Paris, le 4 Septembre 1879.
La fabrication des piquettes, qui a été pratiquée de tout temps, n’offrait autrefois d’importance que dans les années de mauvaise récolte; celle des vins de raisins secs et autres similaires du vin était tout à fait accidentelle et ne portait que sur des quantités restreintes.
Tant qu’il en a été ainsi, l’Administration s’est bornée à adresser au service des localités où ces sortes de boissons étaient produites, les recommandations nécessaires pour que l’impôt fût assuré à leur égard. Les fabrications dont il s’agit, ont pris aujourd’hui une grande extension, il devient, dès lors, indispensable de définir et de réglementer d’une manière générale, le régime qui doit leur être appliqué. Tel est l’objet de la présente circulaire.
Au point de vue fiscal, la régie n’établit aucune distinction entre les vins de raisins secs, les piquettes et les vins de vendanges.
D’après une jurisprudence constante (arrêté des 2 avril 1813 et 16 janvier 1816, décisions des 21 mai 1816 et 25 novembre 1818; circulaire nº 223 du 2 novembre 1877), elle impose comme vin toute boisson qui, par sa nature, sa dénomination et l’usage auquel elle est destinée, affecte le caractère propre au vin. C’est ainsi qu’elle taxe comme vins les vins d’oranges, de betteraves, de fraises, de framboises, qui par leur composition, diffèrent bien plus des vins de vendanges que les piquettes et les vins de raisins secs.
A cet égard, aucune difficulté ne saurait donc exister.

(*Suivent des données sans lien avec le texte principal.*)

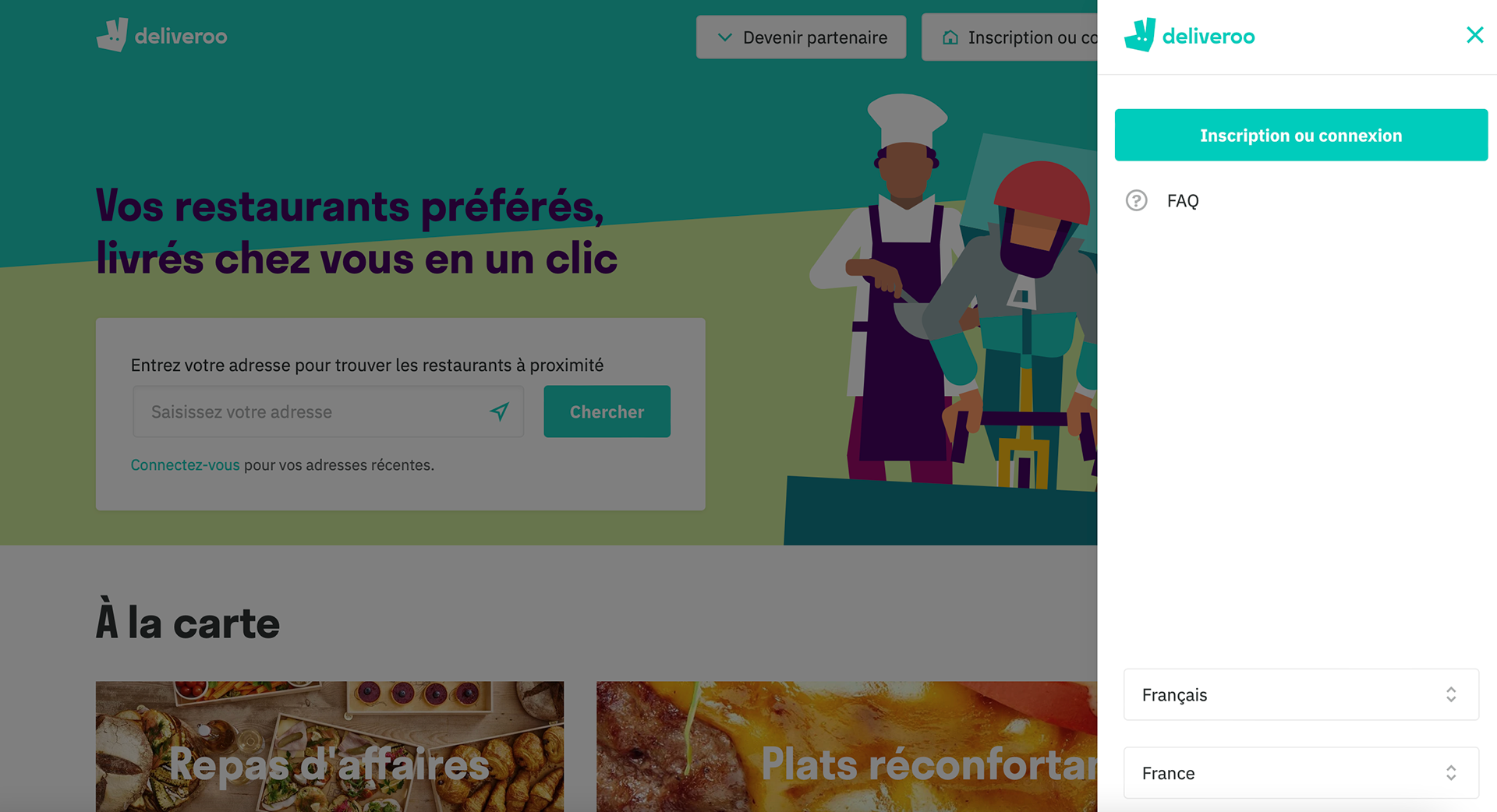This screenshot has width=1497, height=812.
Task: Close the side menu with X icon
Action: 1474,35
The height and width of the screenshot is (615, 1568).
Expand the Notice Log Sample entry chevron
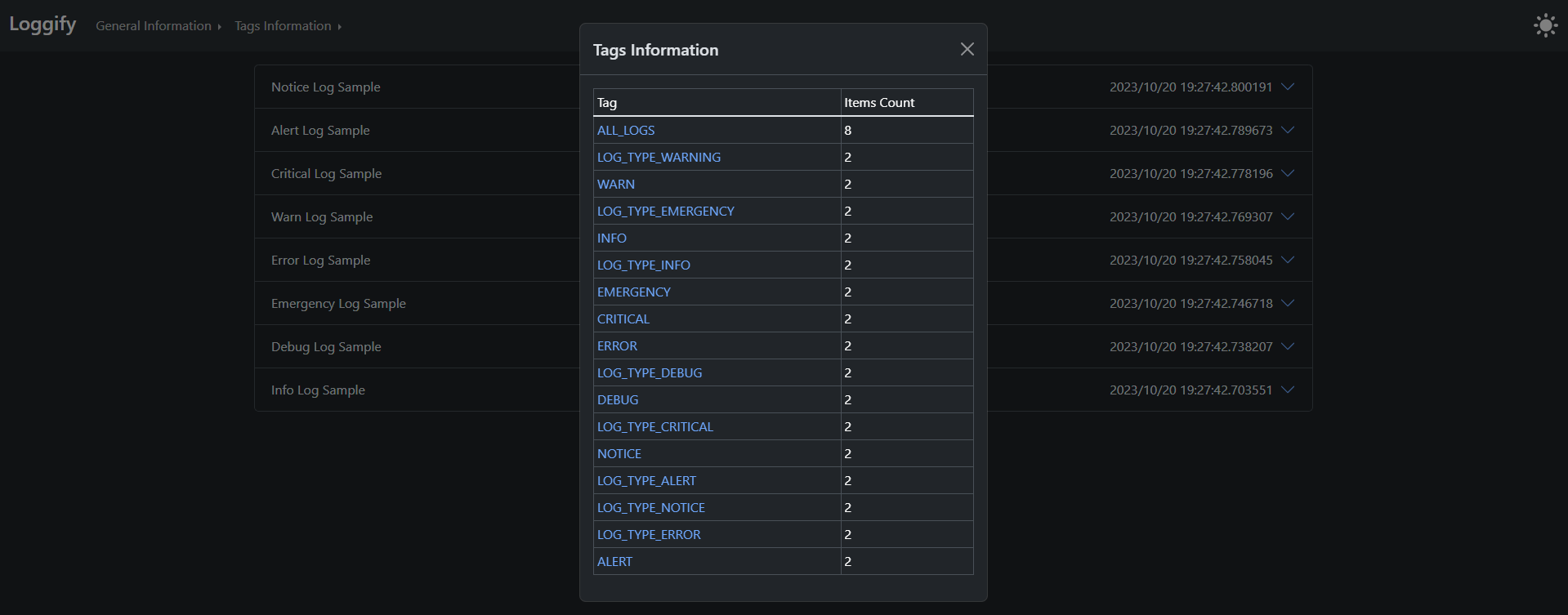click(1288, 87)
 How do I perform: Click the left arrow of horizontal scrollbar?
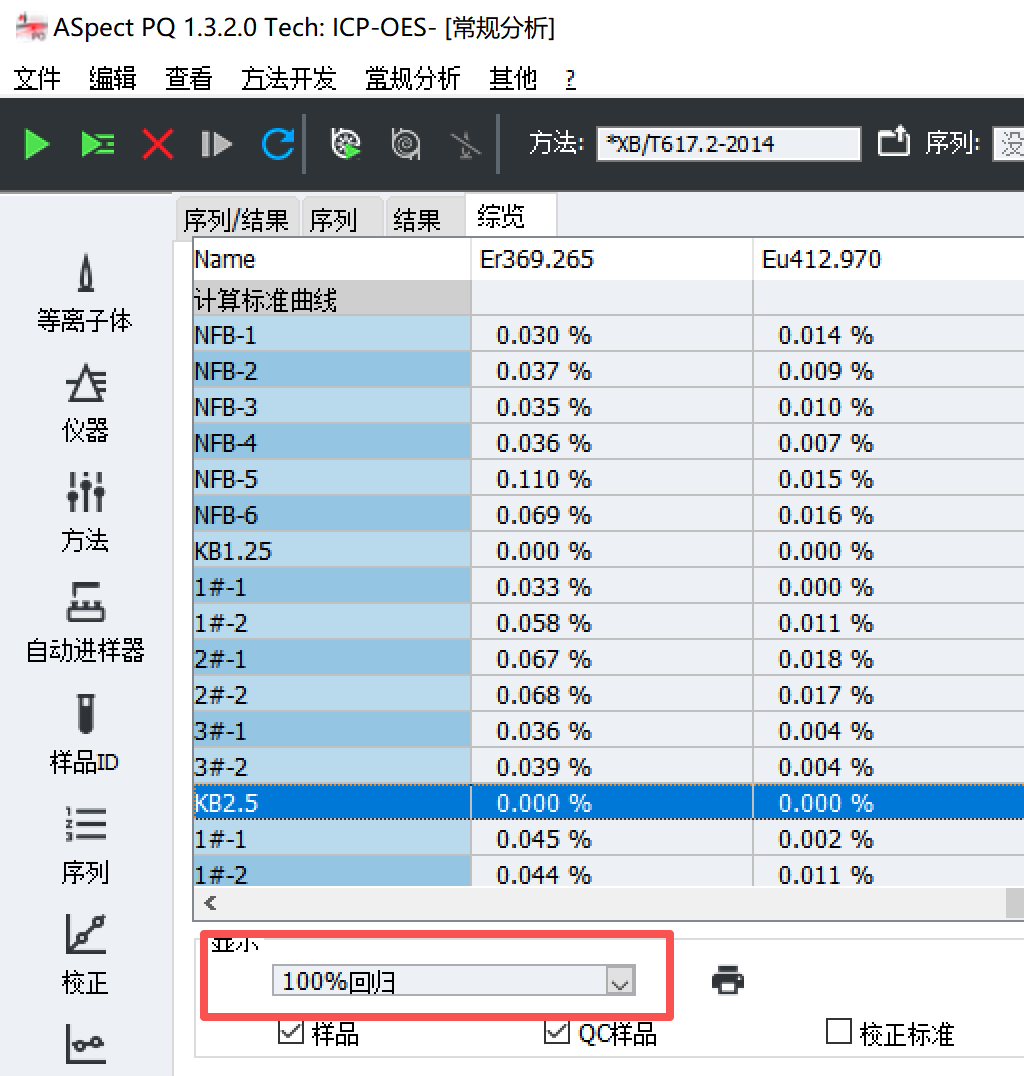coord(210,903)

Les piquettes, les vins de raisins secs, tous les similaires du vin, sont passibles de l’impôt au même titre que les vins de vendanges.
Deux arrêtés récents de la Cour de Paris, en date du 12 juillet 1879, viennent d’ailleurs, donner à cette interprétation de la loi, un nouveau caractère d’autorité. Ces arrêts, sans vouloir décider si le liquide soumis à l’appréciation de la Cour, est ou n’est pas du vin proprement dit, ont jugé; «qu’il constituait une boisson vineuse destinée à la consommation, et que l’intention du législateur a été d’atteindre tout liquide fermenté et tiré du raisin et pouvant servir de boisson.» Les conclusions de la Régie ont été, en conséquence, adoptées contrairement aux prétentions des préparateurs des vins de raisins secs, et les prévenus ont été condamnés pour avoir fabriqué sans déclaration, des boissons imposables.
Il résulte de cette jurisprudence, que toutes les dispositions législatives afférentes à la tarification, à la vente et à la circulation des vins de vendanges, sont applicables aux piquettes, aux vins de raisins secs et aux similaires du vin.
LICENCE
Nul ne peut notamment se livrer à la vente de ces sortes de boissons s’il n’est préalablement muni d’une licence, soit de marchand en gros, soit de débitant, suivant qu’il vend en gros ou en détail, et les obligations générales imposées aux marchands en gros ou aux débitants, lui deviennent alors applicables. Il n’y a à cet égard que l’exception spécifiée plus loin concernant le récoltant qui vend en gros des piquettes fabriquées avec des marcs de sa récolte.